- Born: William O'Connell May 12, 1929 Los Angeles, California, U.S.
- Died: January 15, 2024 (aged 94) Sherman Oaks, California, U.S.
- Occupation: Actor

= William O'Connell (actor) =

American actor (1929–2024)

William O'Connell (May 12, 1929 – January 15, 2024) was an American film and television actor.

==Biography==
O'Connell was born in Los Angeles on May 12, 1929. He served in the U.S. Army during the Korean War with the 45th Infantry Division.

O'Connell worked often with Clint Eastwood, with whom he first appeared in the 1969 musical Paint Your Wagon. In 1972, O'Connell was cast as a nervous barber in Eastwood's second directorial effort, High Plains Drifter, released the following year. In 1976, O'Connell appeared as ferryman Sim Carstairs in The Outlaw Josey Wales, also directed by Eastwood. O'Connell's other roles include portrayals in Every Which Way but Loose and its sequel Any Which Way You Can, where he played a member of a comically inept biker gang constantly being outmatched by Eastwood.

In addition to his film career, O'Connell was very active on TV throughout the 1960s and '70s, appearing in about 50 different roles on such series such as Star Trek, Rawhide, Petticoat Junction, Dennis the Menace and Quincy, M.E.
==Death==
O'Connell died at his home in Sherman Oaks, California, on January 15, 2024, at the age of 94.

==Selected filmography==

- 20,000 Eyes (1961) – Appraiser (uncredited)
- Womanhunt (1962)
- The Wheeler Dealers (1963) – Paid Weeper (uncredited)
- Dennis the Menace (1963) - Senate secretary (uncredited)
- The Outer Limits (1964) (Season 1 episode "The Chameleon" - Creature
- Alfred Hitchcock Presents (1965) (Season 3 Episode 29: "Off Season") - Art Summers
- The War Lord (1965) – Volunteer rejected by Chrysagon (uncredited)

[Records provided]
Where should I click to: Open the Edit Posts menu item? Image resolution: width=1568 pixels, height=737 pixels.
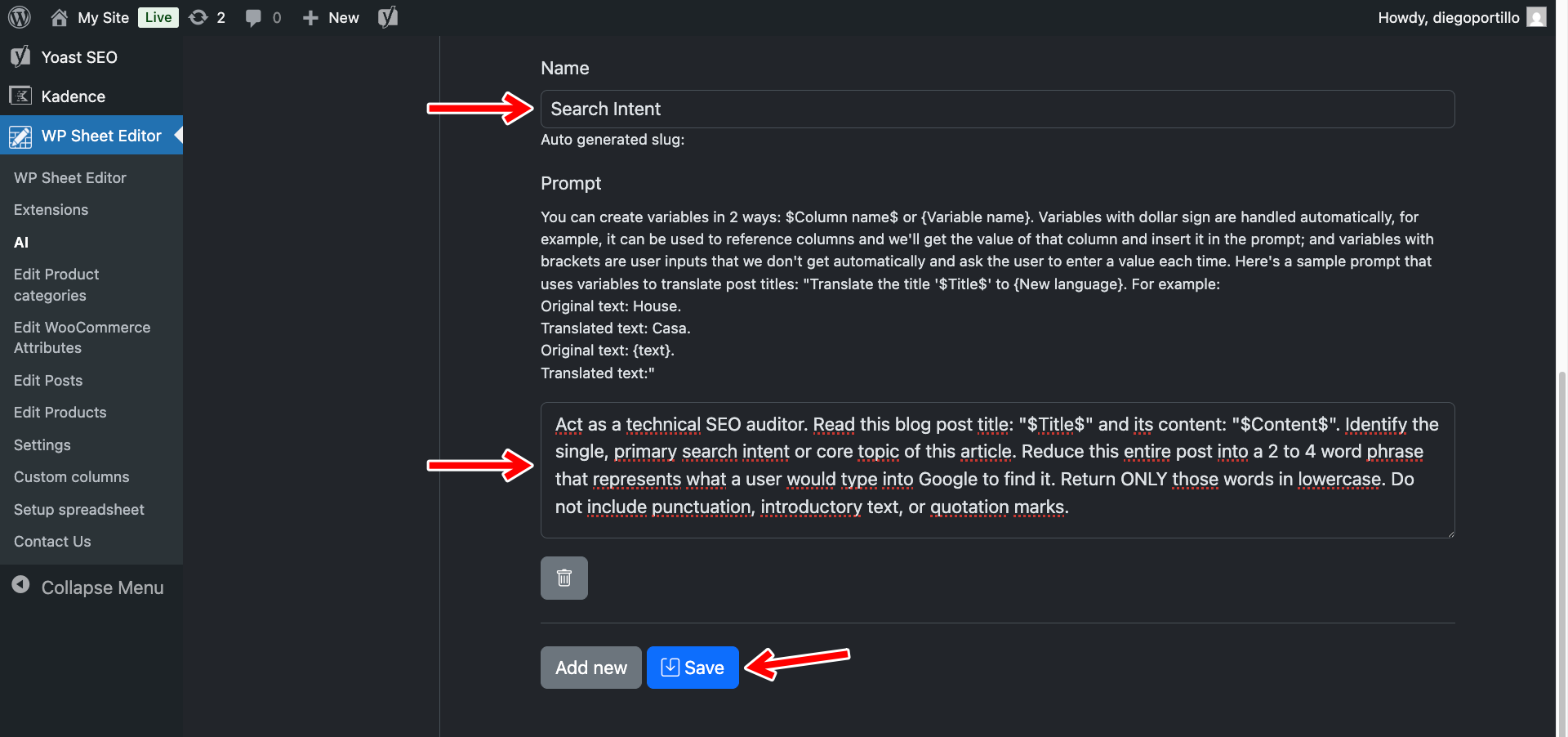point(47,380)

--

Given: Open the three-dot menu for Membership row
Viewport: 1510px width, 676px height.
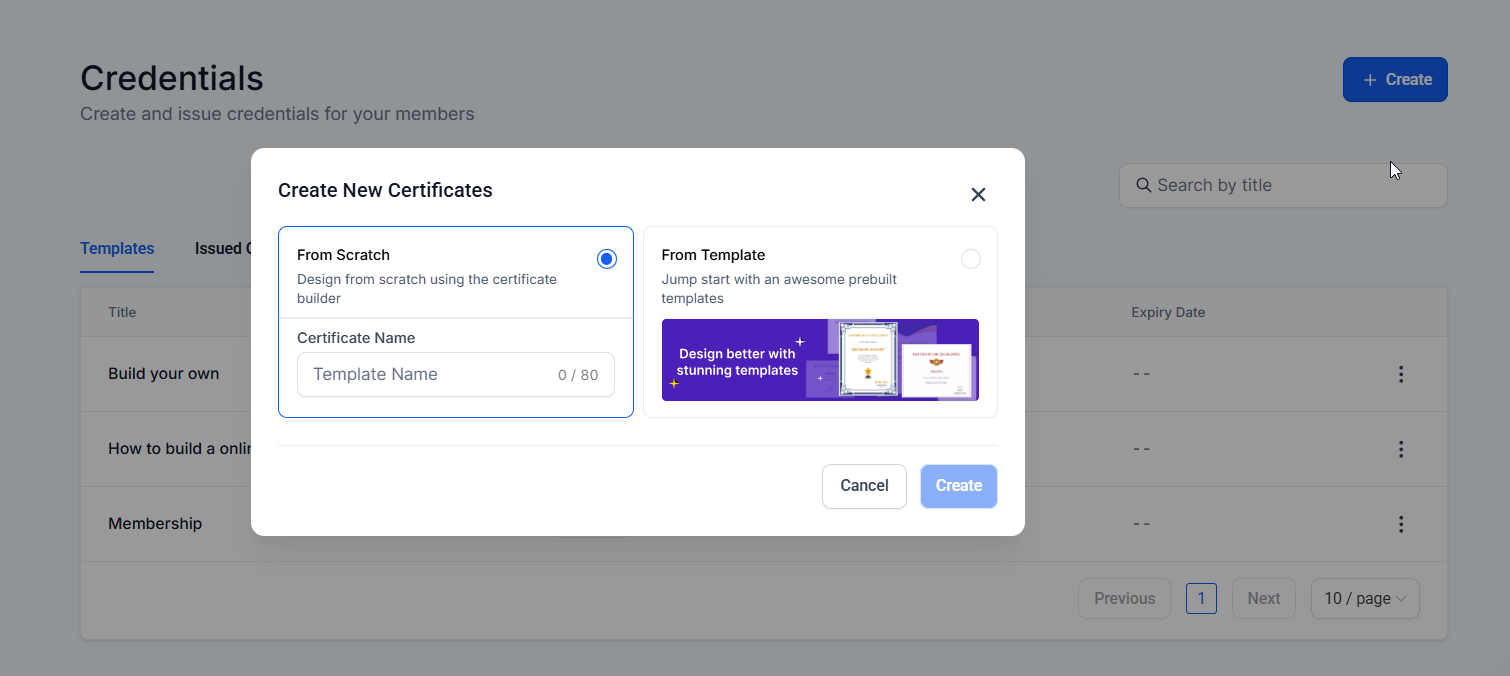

[Tasks to perform]
1: Using the page about William O'Connell, say whether each statement agrees with it, answering yes or no and quoting the deciding words: (a) O'Connell first appeared with Clint Eastwood in High Plains Drifter. (b) O'Connell served in the Korean War with the 45th Infantry Division. (c) O'Connell died in Los Angeles.
2: Please explain, in one to three sentences, why the page about William O'Connell gives two different years for his work on High Plains Drifter.

[Complete answers]
1:
(a) No: "with whom he first appeared in the 1969 musical Paint Your Wagon"
(b) Yes: "He served in the U.S. Army during the Korean War with the 45th Infantry Division."
(c) No: "O'Connell died at his home in Sherman Oaks, California"

2: The year 1972 is when O'Connell was cast as a nervous barber in the film. High Plains Drifter was released the following year.